A Estética do Terreiro

Com a proposta de se vislumbrar a materialidade dos “encantados” nos Pajés de Negro, religião praticada na Baixada Ocidental, borda oeste do Maranhão, nordeste do Brasil, este projeto retratou parte da vida material de entidades espirituais conhecidas sobretudo pelas práticas de cura. Tais práticas, ao contrário de outras manifestações religiosas como o Candomblé, possuem um panteão de divindades (encantados) brasileiros, de origem “cabocla” (da mata, das águas doce ou salgadas) e portanto, pouco valorizadas por investigadores que, herdeiros de uma tradição “vergeniana” (Pierre Verger) ainda buscam por uma “África” idealizada, no Brasil.

Encantados são espíritos de pessoas que um dia viveram, mas não morreram, ou, nas palavras de Prandi (2001) se “encantaram”, “passando a viver no mundo invisível, do qual retornam ao mundo dos homens no corpo de seus iniciados, em transe ritual. Manifestando-se assim na cabeça de seus filhos ou iniciados, ou na “croa” (coroa), como se costuma dizer na mina, os encantados vêem à terra, descem na guma (terreiro) para dançar e conviver com os mortais, estabelecendo com todos os que comparecem aos terreiros relações de afeto e clientela.”

O substantivo – Pajé – que nomeia tanto o sujeito praticante quanto a religião por eles praticada, delineia a dimensão ontológica desta realidade religiosa, que possui na imagem dos “encantados” (espíritos, forças maiores) sua figura central.

A iconografia destes encantados é escassa. Não há praticamente “imagem” que os represente e poucos são/estão “materializados” na pintura ou na escultura, pois eles “são” o próprio local onde habitam, o animal que encarnam, ou o santo que os “abriga”, como por exemplo, João da Mata, um encantado que muitos afirmam ser o próprio São João Batista, ou a Princesa Doralice, que é uma troirinha.

Alguns terreiros, entretanto, simbolizam a presença dos encantados da “casa” através de pinturas na parede de seus barracões ou ainda podemos encontrá-los nos inúmeros objetos que fazem parte dos ritos, desde tambores e panas até cabaças e alimentos, ornamentos em louvor a este ou aquele encantado, como as bandeirolas e as coroas de flores. A própria pedra de assentamento, tão importante em todos os terreiros, é a expressão máxima da importância material nestes contextos.

Assim, da nossa curiosidade de fora surgiu este projeto, que através das imagens e das palavras busca sintetizar a importância da materialidade nos Pajés, inclusive através da linguagem/cantigas, pois ainda que pareça óbvia, a relação entre língua/imagem e “agentividade” está vinculada a questões mais amplas, como por exemplo, se somente humanos possuem agentividade e se seria esta intencional.
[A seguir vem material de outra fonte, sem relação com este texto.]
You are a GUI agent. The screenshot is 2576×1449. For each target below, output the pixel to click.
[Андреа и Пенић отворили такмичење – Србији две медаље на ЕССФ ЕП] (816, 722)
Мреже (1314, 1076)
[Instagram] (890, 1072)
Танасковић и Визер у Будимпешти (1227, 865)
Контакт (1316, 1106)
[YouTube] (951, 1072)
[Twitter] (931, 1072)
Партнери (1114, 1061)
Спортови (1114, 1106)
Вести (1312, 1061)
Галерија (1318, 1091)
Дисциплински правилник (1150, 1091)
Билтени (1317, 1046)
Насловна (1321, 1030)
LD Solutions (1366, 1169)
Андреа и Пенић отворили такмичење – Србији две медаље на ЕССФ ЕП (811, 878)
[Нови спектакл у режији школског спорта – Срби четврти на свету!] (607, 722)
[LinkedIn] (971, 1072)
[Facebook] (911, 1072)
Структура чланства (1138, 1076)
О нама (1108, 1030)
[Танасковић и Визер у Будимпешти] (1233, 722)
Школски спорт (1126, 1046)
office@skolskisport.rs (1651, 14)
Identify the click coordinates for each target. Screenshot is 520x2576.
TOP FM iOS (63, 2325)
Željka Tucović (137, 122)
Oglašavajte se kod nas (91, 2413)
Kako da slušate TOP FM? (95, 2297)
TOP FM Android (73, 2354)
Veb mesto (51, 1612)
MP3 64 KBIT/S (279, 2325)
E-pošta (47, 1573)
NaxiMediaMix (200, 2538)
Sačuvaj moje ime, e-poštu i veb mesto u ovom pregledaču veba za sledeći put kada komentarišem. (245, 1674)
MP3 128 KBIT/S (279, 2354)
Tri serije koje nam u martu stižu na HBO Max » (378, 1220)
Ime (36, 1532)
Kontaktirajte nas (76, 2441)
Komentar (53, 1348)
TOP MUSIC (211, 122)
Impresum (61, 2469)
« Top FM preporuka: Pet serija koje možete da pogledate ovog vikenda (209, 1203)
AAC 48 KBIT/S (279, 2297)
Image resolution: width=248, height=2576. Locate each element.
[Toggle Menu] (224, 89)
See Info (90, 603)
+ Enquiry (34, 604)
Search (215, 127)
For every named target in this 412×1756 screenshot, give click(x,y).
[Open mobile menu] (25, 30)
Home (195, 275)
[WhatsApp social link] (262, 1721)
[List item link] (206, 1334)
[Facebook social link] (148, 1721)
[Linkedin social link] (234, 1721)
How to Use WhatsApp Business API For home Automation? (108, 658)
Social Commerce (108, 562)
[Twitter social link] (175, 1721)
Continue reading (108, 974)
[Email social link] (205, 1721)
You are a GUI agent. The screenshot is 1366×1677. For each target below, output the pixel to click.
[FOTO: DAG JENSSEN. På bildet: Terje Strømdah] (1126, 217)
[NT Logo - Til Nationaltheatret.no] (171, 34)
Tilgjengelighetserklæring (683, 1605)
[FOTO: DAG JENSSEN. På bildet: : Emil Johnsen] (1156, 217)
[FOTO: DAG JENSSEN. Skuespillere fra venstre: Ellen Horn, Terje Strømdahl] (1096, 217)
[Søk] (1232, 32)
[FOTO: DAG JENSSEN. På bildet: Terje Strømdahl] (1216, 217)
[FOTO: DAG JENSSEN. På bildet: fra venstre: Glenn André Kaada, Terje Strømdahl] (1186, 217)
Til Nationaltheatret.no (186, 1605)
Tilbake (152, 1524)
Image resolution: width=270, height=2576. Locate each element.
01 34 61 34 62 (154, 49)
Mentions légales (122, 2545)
Por outro lado, sendo objetos (e então repensamos toda a noção de categorias classificatórias) agentes, que tipos de objetos são estes, e como atuam?

Se a “agentividade” é atribuída também a objetos, portanto “coisas” aparentemente inanimadas, então uma discussão mais adequada sobre o tema se faz necessária (cf Henare, Holbraad & Wastel (2007), (Daston, 2004)). Procurando compreender este universo, eis nossa visão acerca da materialidade, expressa não somente em palavras/conceitos, mas sobretudo na visualidade, quase que metalinguisticamente.

O trabalho foi centrado nos terreiros dos municípios de Guimarães, Pinheiro, Cururupu e Central, localizados especialmente dentro de quilombos. Ali, entre panas e tambores, colares e defumadores, encantados descem à terra para bailar, curar e brincar. Afinal, este é um “brinquedo de cura!”.